GOAL OF THE EXERCISE
Please print every record below exactly as it reads.

START RECORDS PROVIDED

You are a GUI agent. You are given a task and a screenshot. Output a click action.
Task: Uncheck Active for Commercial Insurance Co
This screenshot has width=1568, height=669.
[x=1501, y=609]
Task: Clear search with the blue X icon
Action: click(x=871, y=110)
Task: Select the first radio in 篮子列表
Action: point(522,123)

END RECORDS PROVIDED

YOUR SOLUTION
You are a GUI agent. You are given a task and a screenshot. Output a click action.
Task: Uncheck Active for Commercial Insurance Co
This screenshot has width=1568, height=669.
[x=1501, y=609]
Task: Clear search with the blue X icon
Action: click(x=871, y=110)
Task: Select the first radio in 篮子列表
Action: point(522,123)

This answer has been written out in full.